ACTIVITY:
Please work out how many lines in the material contain "click" and give only that figure.

───── RECORDS FOR THE EXERCISE ─────

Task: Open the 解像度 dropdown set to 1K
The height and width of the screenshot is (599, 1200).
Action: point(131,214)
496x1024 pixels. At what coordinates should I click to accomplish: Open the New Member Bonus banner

─────
───── RECORDS FOR THE EXERCISE ─────

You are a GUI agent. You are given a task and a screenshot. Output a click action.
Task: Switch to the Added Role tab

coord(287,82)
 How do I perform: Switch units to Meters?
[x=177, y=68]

─────

THE ANSWER:
2